Every time you eat, your insulin levels go up some. So that means you don’t want to eat very often and when you do you want to eat foods that don’t raise your insulin levels much like white proteins and non-starchy vegetables. Lots of little meals during the day keeps your insulin levels high and stops you from releasing any weight. Two or three square meals a day is all you want. Lots of little meals is for people with medical hypoglycemia issues, not for folks trying to lose weight – which is a problem if you fit both categories. Solve the hypoglycemia first before you try to lose weight.
People will say “but I might feel hungry!” That is actually a good thing. It is when you get hungry that your brain signals the body to produce the hormone glucagon that mobilizes your stored food for use. Hunger should only be the “I feel my stomach is empty” type of hunger. Your body has enough stored energy to keep you going without a dip in energy levels for a couple days. If you get the “I’m falling apart and going to crash” type of hunger, then this is a red flag that your blood sugar regulation system is messed up and needs some serious work. I address this issue through special protocols in the office.
A special problem I have been noticing in some patients lately is many do not have the stored quick energy (glycogen) that should keep them going when they get hungry.
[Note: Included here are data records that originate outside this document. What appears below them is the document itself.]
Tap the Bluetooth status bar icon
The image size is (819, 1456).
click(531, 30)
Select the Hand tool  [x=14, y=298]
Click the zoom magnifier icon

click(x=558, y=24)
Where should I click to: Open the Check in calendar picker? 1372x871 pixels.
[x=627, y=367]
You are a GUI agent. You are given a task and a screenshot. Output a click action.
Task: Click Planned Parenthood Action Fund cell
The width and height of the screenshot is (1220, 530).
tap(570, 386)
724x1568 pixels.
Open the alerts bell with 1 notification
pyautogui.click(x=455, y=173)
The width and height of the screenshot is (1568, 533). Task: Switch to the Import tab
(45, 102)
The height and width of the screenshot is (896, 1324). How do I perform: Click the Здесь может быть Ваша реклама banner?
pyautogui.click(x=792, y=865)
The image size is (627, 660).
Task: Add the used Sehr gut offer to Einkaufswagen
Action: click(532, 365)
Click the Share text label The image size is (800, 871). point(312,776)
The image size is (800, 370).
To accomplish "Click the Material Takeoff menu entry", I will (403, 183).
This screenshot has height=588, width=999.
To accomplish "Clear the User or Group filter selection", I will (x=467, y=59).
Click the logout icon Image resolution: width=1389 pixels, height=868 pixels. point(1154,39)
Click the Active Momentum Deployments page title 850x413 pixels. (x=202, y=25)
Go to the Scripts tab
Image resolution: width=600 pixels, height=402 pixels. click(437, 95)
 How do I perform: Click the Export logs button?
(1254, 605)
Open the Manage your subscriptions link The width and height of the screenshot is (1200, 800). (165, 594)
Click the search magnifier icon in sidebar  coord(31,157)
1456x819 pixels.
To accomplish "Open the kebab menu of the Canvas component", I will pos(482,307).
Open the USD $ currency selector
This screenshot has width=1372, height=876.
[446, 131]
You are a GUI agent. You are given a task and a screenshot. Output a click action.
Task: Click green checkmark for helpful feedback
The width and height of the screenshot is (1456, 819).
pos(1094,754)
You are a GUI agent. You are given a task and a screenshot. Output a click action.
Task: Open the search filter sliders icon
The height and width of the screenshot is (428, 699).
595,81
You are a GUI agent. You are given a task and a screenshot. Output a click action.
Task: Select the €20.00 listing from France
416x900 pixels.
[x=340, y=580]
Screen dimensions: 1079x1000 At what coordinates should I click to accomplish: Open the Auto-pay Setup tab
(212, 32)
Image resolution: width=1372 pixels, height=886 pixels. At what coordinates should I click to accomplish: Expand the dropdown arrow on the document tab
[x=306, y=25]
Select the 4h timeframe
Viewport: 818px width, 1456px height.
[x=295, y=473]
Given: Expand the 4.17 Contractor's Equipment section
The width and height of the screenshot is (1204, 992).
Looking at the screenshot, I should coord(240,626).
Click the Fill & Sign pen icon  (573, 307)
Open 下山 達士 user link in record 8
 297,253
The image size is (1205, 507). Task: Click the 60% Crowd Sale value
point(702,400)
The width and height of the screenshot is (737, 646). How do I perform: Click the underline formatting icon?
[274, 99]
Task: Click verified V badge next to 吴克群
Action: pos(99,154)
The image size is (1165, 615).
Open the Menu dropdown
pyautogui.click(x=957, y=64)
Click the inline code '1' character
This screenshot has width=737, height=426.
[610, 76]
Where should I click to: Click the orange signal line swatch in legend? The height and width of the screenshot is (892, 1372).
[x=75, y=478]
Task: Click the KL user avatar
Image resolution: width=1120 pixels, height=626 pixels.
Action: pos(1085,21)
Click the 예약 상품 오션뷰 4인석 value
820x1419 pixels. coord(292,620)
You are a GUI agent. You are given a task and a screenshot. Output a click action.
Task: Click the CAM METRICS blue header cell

This is because they have been trying to do a low carb diet, but they are not doing it low enough to convert their energy system over to fat burning. The body always stays in carb burning if there are any carbs around to burn, because carbs are toxic to the body if left floating around in the blood. The body will not step into fat burning until all the carbs are used up. These people float on the edge of hypoglycemia all the time and feel like crap as a result. If you are going low carb, either go all the way or don’t go at all.